Official policy has been draconian and designed to punish the poor and, of course, has nothing to do with work incentives, as the DWP's own impact assessment on universal credit has shown. But more widely, these policies haven't been introduced in a vacuum—they've been part of a suite of policies that started when Lord Freud spent an entire three weeks reviewing welfare policy in detail for Tony Blair. Yes, that's sarcasm—what was really happening was it was an effort on the part of the Blairites to appease the Daily Mail. We know that appeasement doesn't work, so rather than change the way in which the tabloid media covers those issues around social security, the tabloids instead became more and more hysterical and inaccurate, when the real issues at the time were bureaucracy, inflexibility and the inability to support casual labour. That in turn created the culture whereby our entire political system was afraid of opposing many welfare cuts and the coalition, and it seemed seriously to think that the 2008 financial crash was caused by disabled people claiming too many benefits. That is a climate that can turn nasty very quickly and permeate throughout Government, as we've seen by the day-to-day interaction of DWP staff in sanctioning.

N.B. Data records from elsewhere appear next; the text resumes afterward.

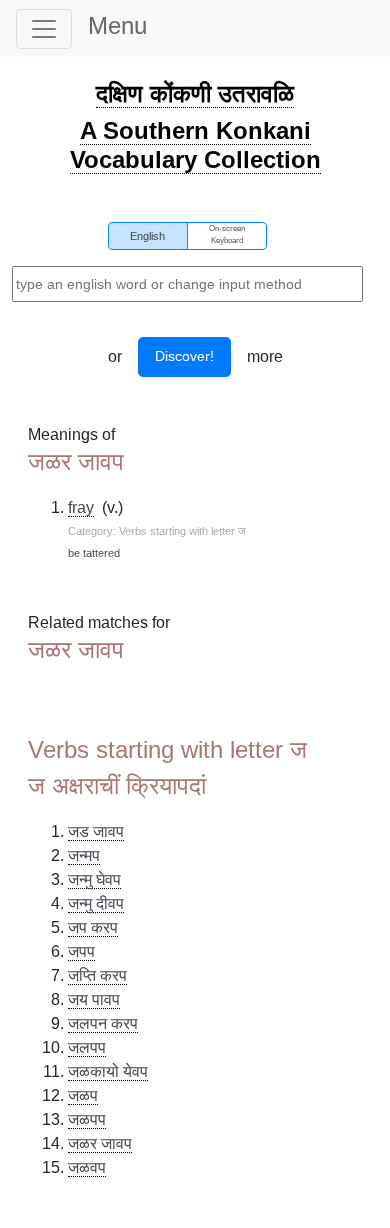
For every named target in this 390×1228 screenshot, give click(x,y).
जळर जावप (100, 1143)
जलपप (87, 1047)
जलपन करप (103, 1023)
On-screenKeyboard (227, 234)
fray (81, 507)
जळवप (87, 1167)
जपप (81, 951)
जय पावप (94, 999)
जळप (83, 1095)
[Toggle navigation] (44, 29)
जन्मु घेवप (94, 879)
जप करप (93, 927)
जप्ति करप (97, 975)
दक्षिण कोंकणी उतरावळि (195, 93)
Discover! (184, 356)
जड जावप (96, 831)
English (147, 236)
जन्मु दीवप (96, 903)
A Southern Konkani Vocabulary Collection (195, 145)
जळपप (87, 1119)
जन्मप (84, 855)
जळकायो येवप (108, 1071)
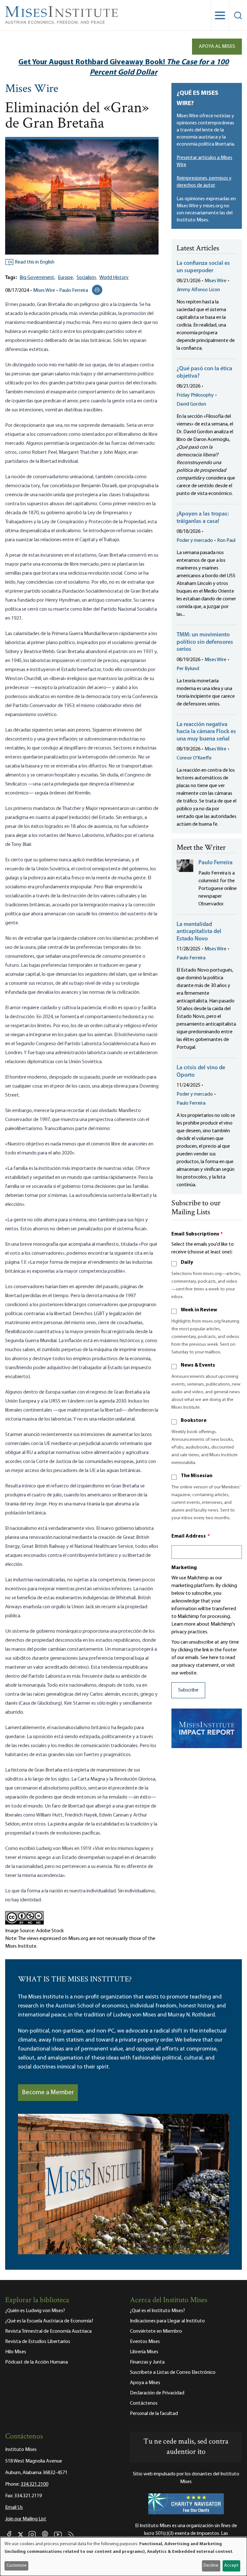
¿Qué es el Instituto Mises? (157, 2310)
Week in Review (199, 1310)
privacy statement (199, 1665)
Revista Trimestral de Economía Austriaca (48, 2331)
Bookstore (193, 1420)
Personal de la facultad (154, 2413)
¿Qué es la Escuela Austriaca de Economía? (49, 2321)
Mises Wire (31, 89)
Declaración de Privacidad (157, 2393)
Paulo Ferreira (73, 290)
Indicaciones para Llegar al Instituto (167, 2321)
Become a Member (48, 2092)
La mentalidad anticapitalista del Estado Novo (199, 932)
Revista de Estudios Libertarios (37, 2341)
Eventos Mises (145, 2341)
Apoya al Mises (217, 46)
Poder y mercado (195, 540)
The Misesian (196, 1475)
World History (114, 277)
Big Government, (37, 277)
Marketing (184, 1567)
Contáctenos (144, 2403)
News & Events (198, 1365)
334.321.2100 (34, 2484)
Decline (211, 2565)
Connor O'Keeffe (194, 758)
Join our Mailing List (25, 2519)
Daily (187, 1262)
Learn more (183, 1624)
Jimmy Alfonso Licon (198, 289)
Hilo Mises (15, 2352)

Which brings me to my final point here—the attitudes remain evident, even in the Welsh Government's report. Now, I know the Minister didn't personally write this report, but I'll give an example as follows. On page 2, the report refers to the removal of the spare-room subsidy. Now, that's a loaded political term—it's the term the Tories tried to use to counter the labelling of the policy of the bedroom tax. The real name for the policy, as shown in official documents at the time, is the 'underoccupancy charge'. But by using the Tory term here, the Welsh Government officials have shown just how internalised the narrative of welfare cuts has become.
All of this shows that the language we use to describe things matters and is rarely apolitical, and deference to Whitehall's terminology and mentality remains. That is one reason why we need devolution of welfare so that we can start to change attitudes and so that we can find some compassion.